Trauma
Karenina berdiri di koridor gedung Fakultas Ilmu Komunikasi. Matanya telihat melirik ke sekeliling dengan rasa tidak nyaman dan aman. Demi Tuhan, Karenina tidak tahu ada apa dengan dirinya, tapi satu yang pasti, dia benar-benar takut sekali berada di lingkungan ini. Tangan Karenina dikepal, ia melakukannya dengan sengaja, agar rasa takut, cemas, dan gelisahnya tersalurkan.
Sementara tidak jauh dari posisi Karenina, ada seorang laki-laki yang tengah berdiri sembari memperhatikan Karenina dengan kebingungan. Dari jarak yang lumayan agak jauh, lelaki itu bisa melihat bahwa Karenina seperti tidak nyaman dan ketakutan berada disana. Entah apa yang sudah merasuki lelaki itu sehingga dia tiba-tiba melangkahkan kakinya dan berjalan mendekati Karenina,
“Hai.” suara bariton lelaki itu menyapa indera pendengaran Karenina.
Gadis itu terlonjak kaget, lelaki yang berdiri di depan Karenina juga ikut terkejut (meskipun tidak separah Karenina),
“Oh…hai.” Karenina balas menyapa sapaan lelaki itu dengan suara yang sedikit gemetar dan tawanya yang terkesan dipaksakan.
“Lo bukan anak fikom ya?” lelaki itu bertanya. Sebenarnya dia tahu kalau perempuan itu bukanlah anak fikom, karena dia tahu hampir semua perempuan di fikom dari mulai mahasiswa seangkatannya sampai junior-nya.
Karenina menggelengkan kepalanya,
“Oh kesini pasti nungguin pacar ya?” lagi, lelaki itu kembali bertanya. Dan, jawaban yang dia terima dari Karenina pun masih sama, yaitu sebuah gelengan kepala yang berarti artinya adalah tidak atau bukan.

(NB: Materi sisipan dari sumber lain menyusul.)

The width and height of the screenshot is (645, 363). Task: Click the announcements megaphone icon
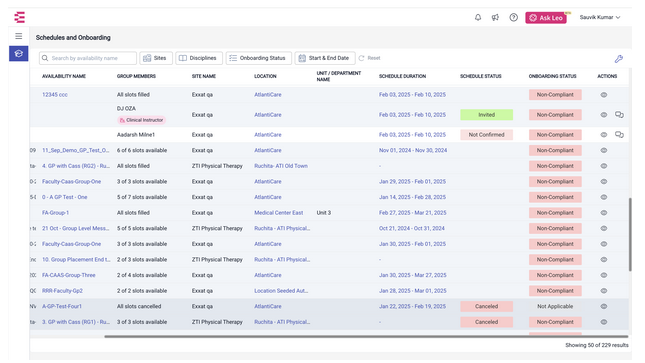point(495,17)
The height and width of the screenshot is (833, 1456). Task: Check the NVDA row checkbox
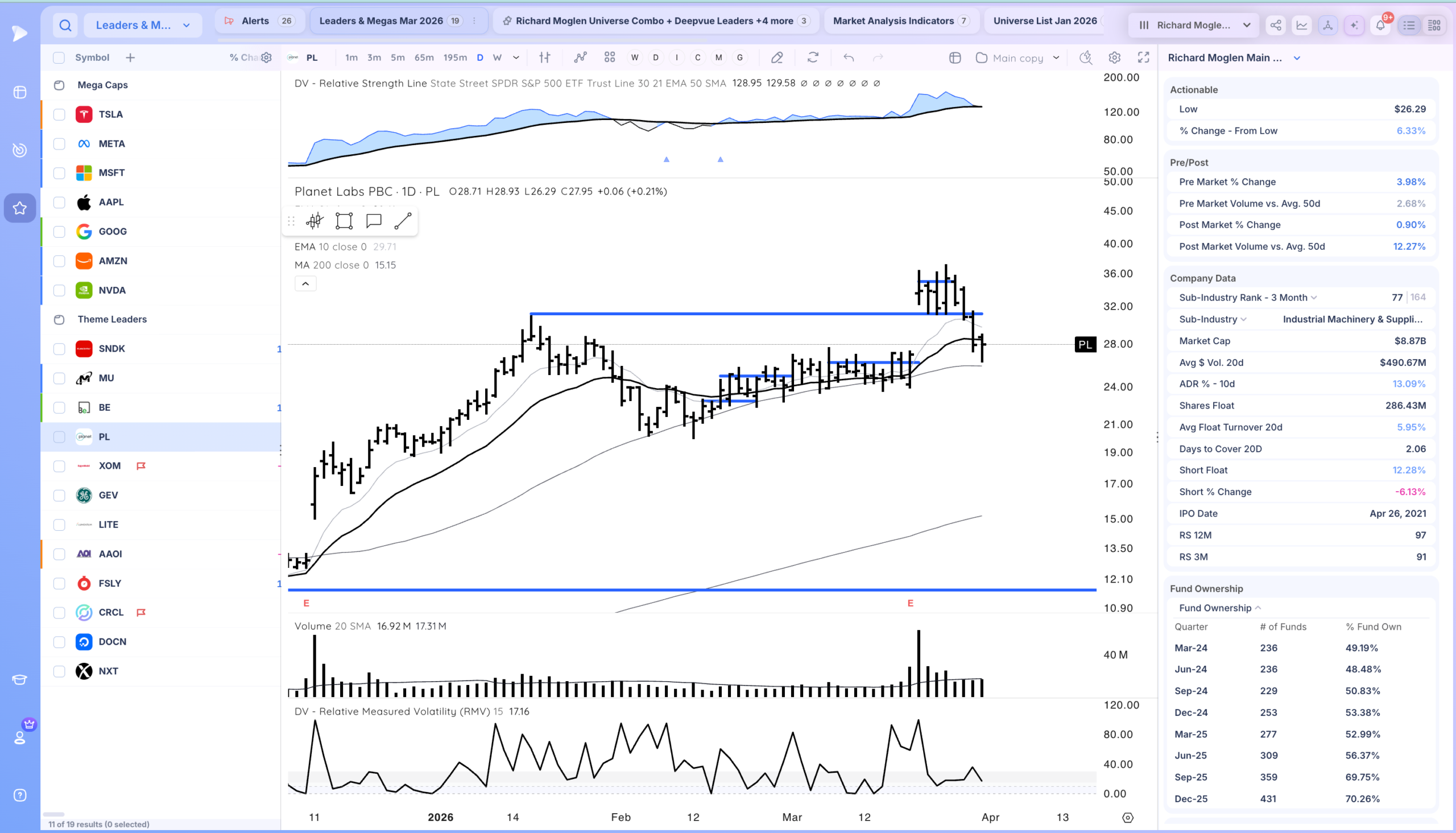(x=59, y=290)
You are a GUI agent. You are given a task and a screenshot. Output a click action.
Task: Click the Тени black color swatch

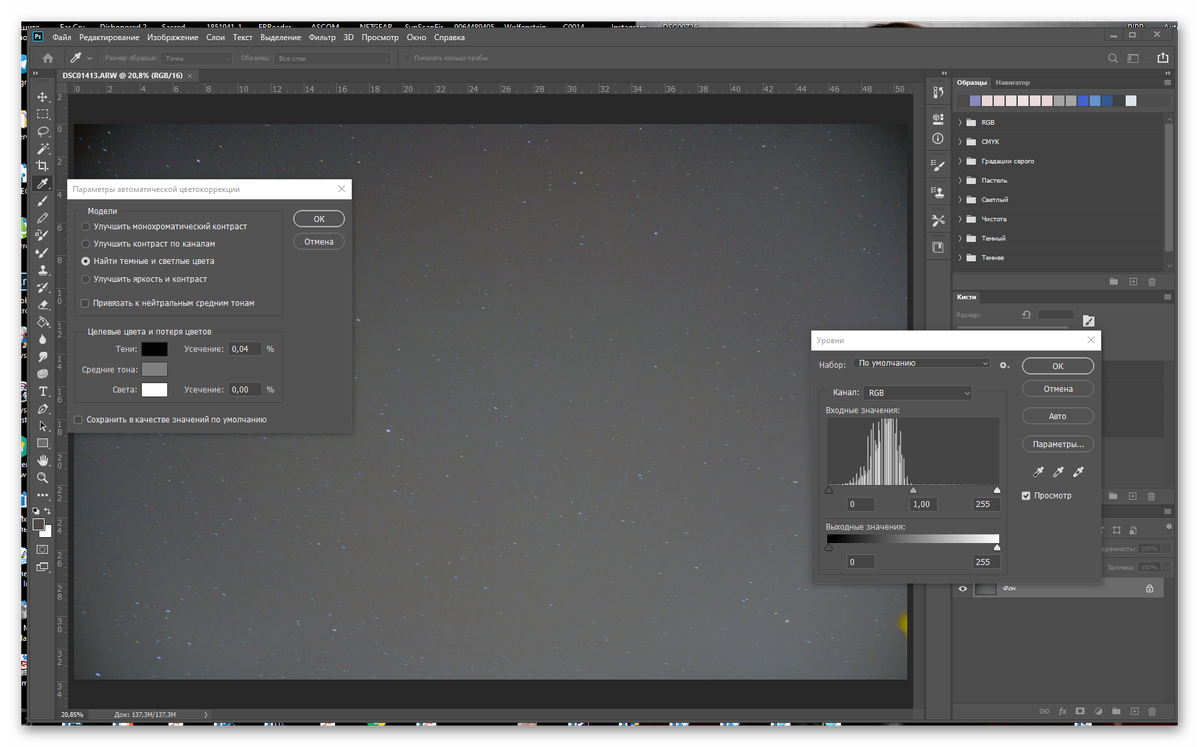coord(154,349)
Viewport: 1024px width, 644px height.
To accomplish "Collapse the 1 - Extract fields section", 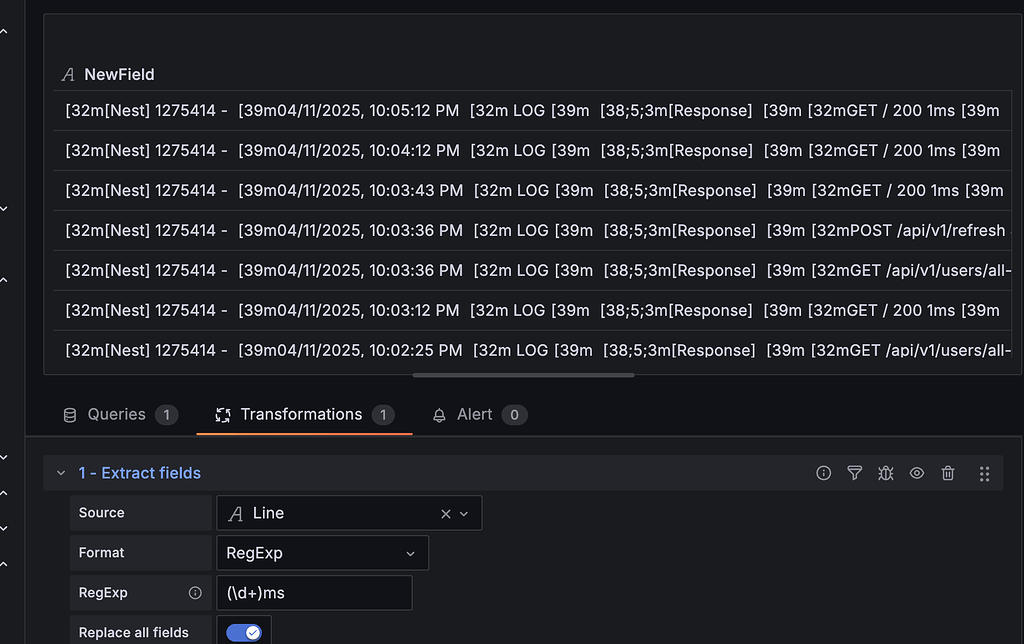I will [60, 472].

Masih banyak pertanyaan yang bercabang di otak lelaki itu, ia juga ingin menanyakan semua pertanyaannya kepada Karenina. Namun, niatnya itu ia urungkan, dikarenakan takut membuat Karenina semakin tidak nyaman. Bahkan sekarang saja, gadis itu masih terlihat tidak nyaman, matanya masih sesekali melirik takut ke beberapa orang yang lewat di koridor,
“By the way, gue Yudha, mahasiswa tingkat akhir disini.” lelaki bernama Yudha itu memperkenalkan dirinya sembari tersenyum manis, tidak lupa tangannya pun ia ulurkan ke hadapan Karenina.

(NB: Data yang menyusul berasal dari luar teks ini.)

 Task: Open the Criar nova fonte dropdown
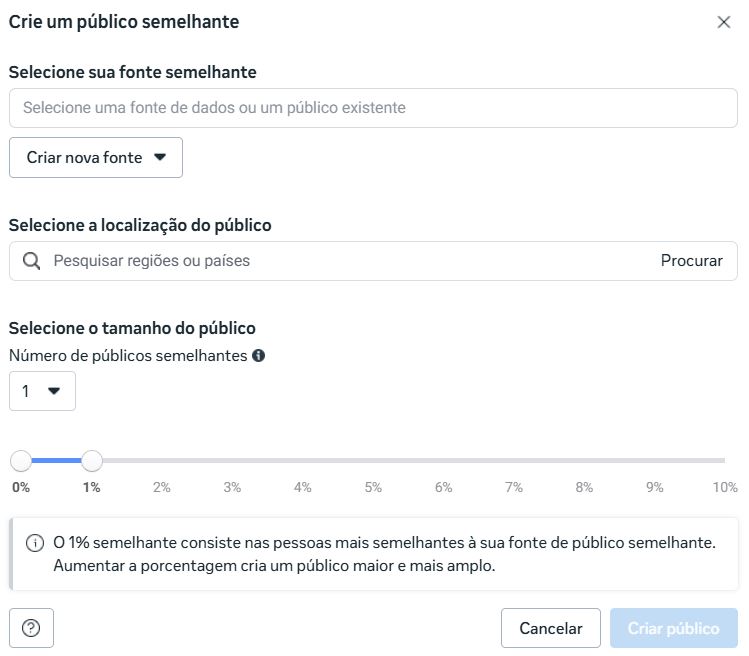pos(96,158)
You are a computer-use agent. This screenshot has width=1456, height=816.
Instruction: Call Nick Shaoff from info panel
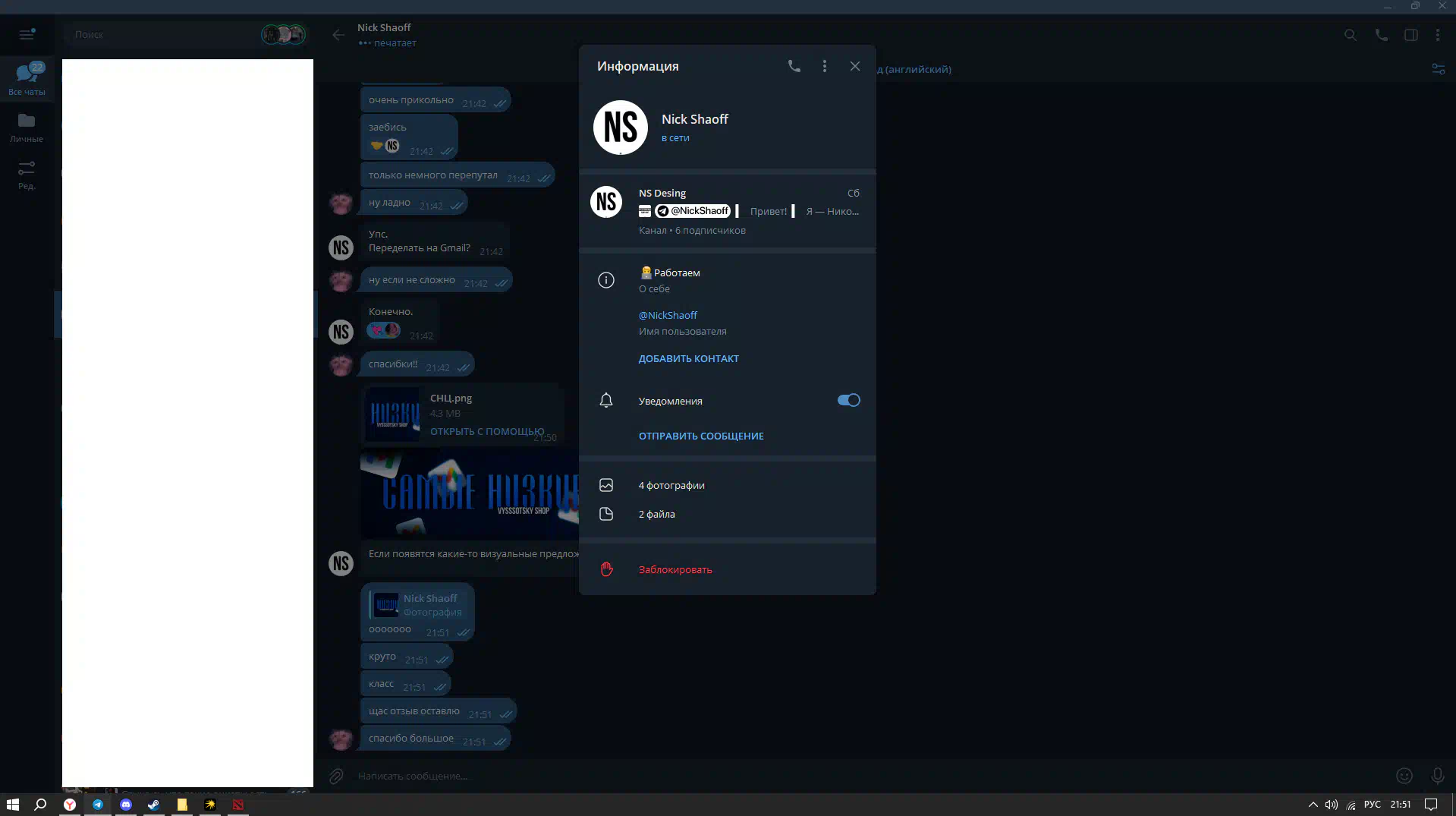pos(794,66)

Untuk beberapa saat Karenina terdiam, dia melihat tangan Yudha yang terulur ke arahnya berniat untuk mengajaknya berjabat tangan, lalu sedetik kemudian dirinya menatap Yudha yang tengah tersenyum ke arahnya. Entah kenapa, ketika menatap mata dan senyum Yudha, Karenina merasa sedikit aman dan nyaman. Dengan itu, Karenina meraih tangan Yudha dan berjabatan tangan dengannya,
“Karenina.”
Keduanya pun saling melepaskan jabatan tangan mereka,
“Manggilnya Nina apa Karen apa siapa nih?”
“Nina aja kak.” jawab Karenina sembari tersenyum tipis.

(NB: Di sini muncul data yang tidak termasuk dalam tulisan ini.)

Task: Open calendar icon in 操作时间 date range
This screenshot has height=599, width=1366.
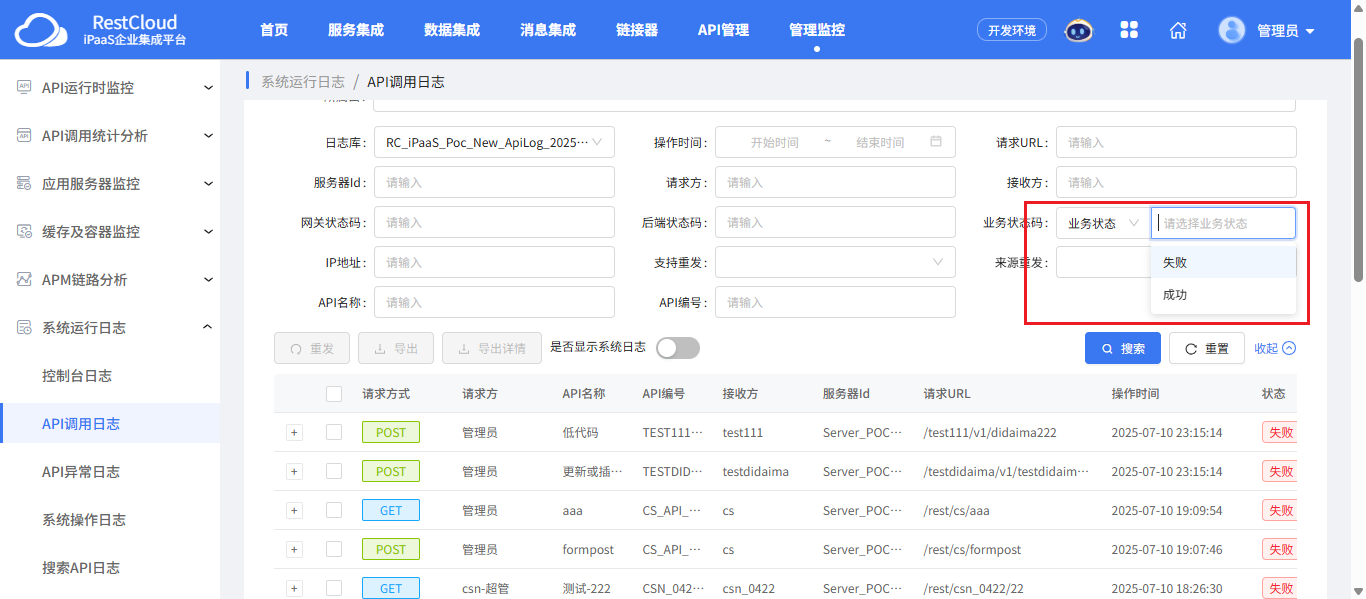Action: 936,142
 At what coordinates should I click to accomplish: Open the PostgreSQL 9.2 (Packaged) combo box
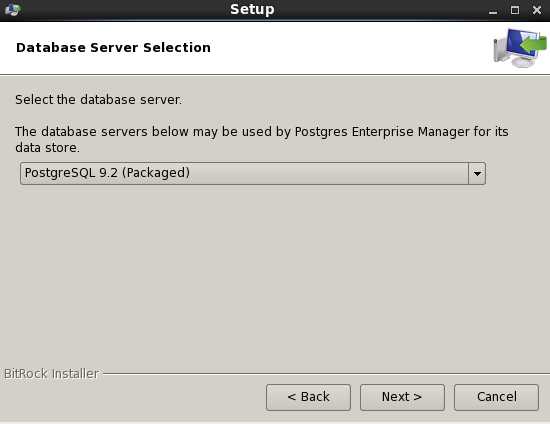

“Oke Nina.” entah untuk alasan apa Yudha tiba-tiba terkekeh, sepertinya sesuatu yang lucu melintasi otaknya, “by the way, lo anak fakultas mana?” Yudha bertanya sembari matanya menatap mata Karenina.
“Fakultas Hukum.” jawab Karenina.
“Wow….. surganya bidadari tuh disana. Pada cantik-cantik semua mahasiswinya.” canda Yudha seraya terkekeh kecil.
Karenina juga ikut terkekeh mendengar candaan Yudha. Gadis itu sudah cukup sering mendengar candaan-candaan seperti itu setiap kali dia bercengkrama dengan mahasiswa yang berbeda jurusan dengannya.
Saat sedang asyik bercengkrama dengan Yudha, tiba-tiba ada seorang lelaki yang menghampiri Yudha. Karenina terkejut melihat siapa sosok lelaki itu, rasa takut kembali menguasai dirinya, kenangan-kenangan buruk di masa lalu yang menjadi traumanya kembali bermunculan satu persatu. Tidak hanya Karenina yang terkejut, lelaki itu pun ikut terkejut melihat Karenina. Namun keterkejutannya berbeda jauh dengan Karenina, dia terlihat seperti begitu bahagia karena bisa melihat Karenina kembali,
“Nina!? Astaga.” suara lelaki itu terdengar begitu membahagiakan, namun di telinga Karenina, suara itu membuat kenangan-kenangan menyesakkan itu bangkit kembali, “Nin, gue gak nyangka bisa ketemu sama lo lagi. Gue Johnny, Nin. Lo inget gue kan?” tanya lelaki yang bernama Johnny itu.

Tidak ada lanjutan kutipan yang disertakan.